Selbstdurchschreibende Papiere (auch SD-Papier)
Papier, das so behandelt ist, dass kein Kohlepapier benötigt wird, um direkte Durchschrift zu ermöglichen. Dies Papier ist mit einer Schicht Mikrokapseln oder einer Farbnehmerschicht versehen. Die Mikrokapseln platzen durch den Druck und färben auf dem Blatt darunter die Farbnehmerschicht ein.

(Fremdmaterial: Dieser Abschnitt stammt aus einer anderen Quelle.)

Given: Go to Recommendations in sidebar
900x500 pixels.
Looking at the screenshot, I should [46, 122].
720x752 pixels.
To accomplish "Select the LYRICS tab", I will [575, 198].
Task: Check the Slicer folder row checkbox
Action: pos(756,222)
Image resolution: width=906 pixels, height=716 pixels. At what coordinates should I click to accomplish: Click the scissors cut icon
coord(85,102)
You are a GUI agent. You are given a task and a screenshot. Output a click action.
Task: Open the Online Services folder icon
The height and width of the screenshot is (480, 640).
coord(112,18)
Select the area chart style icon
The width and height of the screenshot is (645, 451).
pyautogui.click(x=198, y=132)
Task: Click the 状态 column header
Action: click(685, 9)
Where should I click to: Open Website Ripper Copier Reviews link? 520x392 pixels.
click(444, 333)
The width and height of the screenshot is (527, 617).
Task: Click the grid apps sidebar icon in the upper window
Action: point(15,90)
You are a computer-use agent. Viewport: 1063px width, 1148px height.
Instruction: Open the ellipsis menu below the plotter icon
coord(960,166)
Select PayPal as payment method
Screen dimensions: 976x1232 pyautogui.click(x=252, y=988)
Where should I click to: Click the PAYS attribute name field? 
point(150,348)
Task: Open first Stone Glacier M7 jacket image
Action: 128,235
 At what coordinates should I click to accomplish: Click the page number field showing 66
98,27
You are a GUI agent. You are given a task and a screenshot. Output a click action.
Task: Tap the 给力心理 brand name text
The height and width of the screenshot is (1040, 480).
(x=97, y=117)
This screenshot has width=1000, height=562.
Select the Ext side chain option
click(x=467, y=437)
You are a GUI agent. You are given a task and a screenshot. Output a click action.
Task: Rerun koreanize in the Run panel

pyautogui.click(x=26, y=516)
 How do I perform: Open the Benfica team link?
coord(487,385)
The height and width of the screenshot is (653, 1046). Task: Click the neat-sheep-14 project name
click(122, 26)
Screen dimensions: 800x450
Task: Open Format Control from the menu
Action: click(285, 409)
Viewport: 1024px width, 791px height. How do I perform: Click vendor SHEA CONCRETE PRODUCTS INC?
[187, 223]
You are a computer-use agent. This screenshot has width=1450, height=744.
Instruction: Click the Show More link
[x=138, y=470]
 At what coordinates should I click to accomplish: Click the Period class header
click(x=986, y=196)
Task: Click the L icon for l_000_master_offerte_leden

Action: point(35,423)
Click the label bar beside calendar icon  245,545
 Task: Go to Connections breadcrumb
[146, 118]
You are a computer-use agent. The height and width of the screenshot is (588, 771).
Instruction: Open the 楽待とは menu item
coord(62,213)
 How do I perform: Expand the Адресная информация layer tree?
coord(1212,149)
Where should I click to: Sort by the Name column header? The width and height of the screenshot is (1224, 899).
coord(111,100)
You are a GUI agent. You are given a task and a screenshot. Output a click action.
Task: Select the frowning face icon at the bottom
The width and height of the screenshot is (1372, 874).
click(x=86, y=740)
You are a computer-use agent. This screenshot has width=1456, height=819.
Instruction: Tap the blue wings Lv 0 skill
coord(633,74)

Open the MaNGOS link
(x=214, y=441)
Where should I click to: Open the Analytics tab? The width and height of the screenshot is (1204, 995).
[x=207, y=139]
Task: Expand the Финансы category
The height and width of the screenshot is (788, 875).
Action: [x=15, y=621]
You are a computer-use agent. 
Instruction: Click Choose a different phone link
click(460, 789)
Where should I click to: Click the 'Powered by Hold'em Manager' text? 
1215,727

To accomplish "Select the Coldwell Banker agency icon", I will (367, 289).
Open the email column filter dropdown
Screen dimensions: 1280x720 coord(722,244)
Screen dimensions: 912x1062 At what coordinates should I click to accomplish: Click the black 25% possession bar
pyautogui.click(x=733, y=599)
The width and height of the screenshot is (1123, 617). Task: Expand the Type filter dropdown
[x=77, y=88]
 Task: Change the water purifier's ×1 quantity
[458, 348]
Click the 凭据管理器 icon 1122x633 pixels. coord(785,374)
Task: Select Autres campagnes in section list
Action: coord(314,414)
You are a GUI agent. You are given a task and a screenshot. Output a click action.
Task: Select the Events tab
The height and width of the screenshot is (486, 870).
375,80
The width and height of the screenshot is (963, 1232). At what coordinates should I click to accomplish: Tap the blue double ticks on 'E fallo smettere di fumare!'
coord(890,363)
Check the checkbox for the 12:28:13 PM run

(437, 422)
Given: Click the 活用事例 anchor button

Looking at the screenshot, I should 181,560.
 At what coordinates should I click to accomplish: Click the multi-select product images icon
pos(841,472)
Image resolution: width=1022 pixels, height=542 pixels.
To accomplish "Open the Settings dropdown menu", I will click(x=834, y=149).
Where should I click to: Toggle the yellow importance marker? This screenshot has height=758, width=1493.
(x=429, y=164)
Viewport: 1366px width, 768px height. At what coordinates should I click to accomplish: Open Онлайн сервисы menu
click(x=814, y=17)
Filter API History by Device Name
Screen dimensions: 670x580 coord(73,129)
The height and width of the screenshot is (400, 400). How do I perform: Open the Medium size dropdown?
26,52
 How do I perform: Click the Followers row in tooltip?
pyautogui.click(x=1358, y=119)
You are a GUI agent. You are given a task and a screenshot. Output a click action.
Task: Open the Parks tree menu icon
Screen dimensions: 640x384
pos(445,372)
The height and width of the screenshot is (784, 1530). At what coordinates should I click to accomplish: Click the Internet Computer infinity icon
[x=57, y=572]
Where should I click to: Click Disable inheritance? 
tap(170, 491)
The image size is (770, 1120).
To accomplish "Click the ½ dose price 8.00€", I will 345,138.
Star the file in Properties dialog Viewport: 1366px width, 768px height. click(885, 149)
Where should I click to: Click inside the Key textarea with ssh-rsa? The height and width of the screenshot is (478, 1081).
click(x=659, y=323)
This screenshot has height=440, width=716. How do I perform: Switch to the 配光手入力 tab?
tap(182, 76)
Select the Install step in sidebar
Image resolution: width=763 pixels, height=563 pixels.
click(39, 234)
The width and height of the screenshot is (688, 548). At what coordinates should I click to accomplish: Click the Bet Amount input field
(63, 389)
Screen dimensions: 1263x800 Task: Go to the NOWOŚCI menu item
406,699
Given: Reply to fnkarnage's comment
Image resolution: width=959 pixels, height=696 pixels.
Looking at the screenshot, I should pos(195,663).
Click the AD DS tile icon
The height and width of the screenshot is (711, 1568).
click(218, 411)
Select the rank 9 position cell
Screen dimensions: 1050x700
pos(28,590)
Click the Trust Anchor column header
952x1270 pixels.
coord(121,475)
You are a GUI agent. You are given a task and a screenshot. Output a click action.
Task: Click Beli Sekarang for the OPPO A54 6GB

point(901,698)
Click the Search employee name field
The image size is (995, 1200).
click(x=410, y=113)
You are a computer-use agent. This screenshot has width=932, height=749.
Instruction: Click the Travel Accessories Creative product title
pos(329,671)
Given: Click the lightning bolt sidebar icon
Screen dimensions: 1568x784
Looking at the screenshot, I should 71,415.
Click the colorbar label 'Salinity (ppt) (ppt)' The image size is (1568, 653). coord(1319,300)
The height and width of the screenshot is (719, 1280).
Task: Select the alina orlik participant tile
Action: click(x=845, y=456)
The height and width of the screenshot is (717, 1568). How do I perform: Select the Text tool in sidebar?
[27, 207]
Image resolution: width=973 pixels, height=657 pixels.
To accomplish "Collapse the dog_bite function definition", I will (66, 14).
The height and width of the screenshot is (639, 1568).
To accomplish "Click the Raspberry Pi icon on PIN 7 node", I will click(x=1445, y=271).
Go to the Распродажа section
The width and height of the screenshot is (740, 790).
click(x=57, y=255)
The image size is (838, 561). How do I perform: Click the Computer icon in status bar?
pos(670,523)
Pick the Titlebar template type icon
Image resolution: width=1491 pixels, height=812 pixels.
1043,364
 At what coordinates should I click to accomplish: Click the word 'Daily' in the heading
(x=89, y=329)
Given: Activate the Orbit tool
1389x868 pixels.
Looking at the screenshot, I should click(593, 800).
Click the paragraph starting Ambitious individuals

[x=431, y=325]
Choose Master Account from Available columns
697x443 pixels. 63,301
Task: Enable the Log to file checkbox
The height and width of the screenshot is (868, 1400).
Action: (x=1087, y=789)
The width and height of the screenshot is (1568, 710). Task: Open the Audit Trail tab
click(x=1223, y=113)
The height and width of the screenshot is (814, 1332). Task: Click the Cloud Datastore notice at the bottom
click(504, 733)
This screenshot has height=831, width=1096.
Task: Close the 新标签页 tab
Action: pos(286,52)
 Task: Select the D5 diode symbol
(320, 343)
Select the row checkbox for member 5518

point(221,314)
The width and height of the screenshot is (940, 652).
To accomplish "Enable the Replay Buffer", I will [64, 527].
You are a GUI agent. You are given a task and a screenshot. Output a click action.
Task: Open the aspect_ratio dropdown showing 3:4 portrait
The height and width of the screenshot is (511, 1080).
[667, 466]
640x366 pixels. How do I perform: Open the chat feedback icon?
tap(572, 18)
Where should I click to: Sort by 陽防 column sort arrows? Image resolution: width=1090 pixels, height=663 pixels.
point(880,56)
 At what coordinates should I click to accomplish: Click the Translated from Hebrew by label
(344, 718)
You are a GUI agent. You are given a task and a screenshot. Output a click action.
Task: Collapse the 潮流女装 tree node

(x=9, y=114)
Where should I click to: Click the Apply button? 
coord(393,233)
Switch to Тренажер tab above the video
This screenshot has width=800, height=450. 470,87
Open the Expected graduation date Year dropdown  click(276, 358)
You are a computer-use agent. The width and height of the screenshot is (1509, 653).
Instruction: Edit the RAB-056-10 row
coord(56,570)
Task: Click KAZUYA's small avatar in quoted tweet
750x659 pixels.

Einsatzgebiet: Alle Drucksachen für die Durchschriften benötigt werden, z. B. Formulare. Die Einsatzmöglichkeiten sind dadurch eingeschränkt, dass ein Druck ausgeübt werden muss, d. h. SD-Papier können mit Hand, Schreibmaschine oder Nadeldrucker ausgefüllt werden, nicht aber mit Tintenstahl- oder Laserdrucker.
Das Oberblatt (CB = coated back) ist nur auf der Rückseite mit Mikrokapseln beschichtet. Die Mittel- bzw. Zwischenblätter (CFB = coated front and back) sind auf der Vorderseite mit einer Farbnehmerschicht und auf der Rückseite mit Mikrokapseln versehen. Das Schlussblatt (CF = coated front) ist auf der Vorderseite mit einer Farbnehmerschicht versehen und ist selbst nicht druckempfindlich.
Es gibt auch noch spezielle Zwischenblätter (SC = self copy und SC CB = self copy coated back), die in einer Schicht sowohl die Mikrokapseln, wie auch die Farbnehmerschicht enthalten, diese sind gedacht, wenn das erste Blatt von einer bestimmten nicht selbstdruchschreibenden Sorte sein muss.
Wenn einige Teile vom Deckblatt z. B. Preise nicht auf allen Durchschlägen erscheinen sollen, kann man Teile der SD-Sätze neutralisieren, d. h. an diesen Stellen erfolgt keine Durchschrift.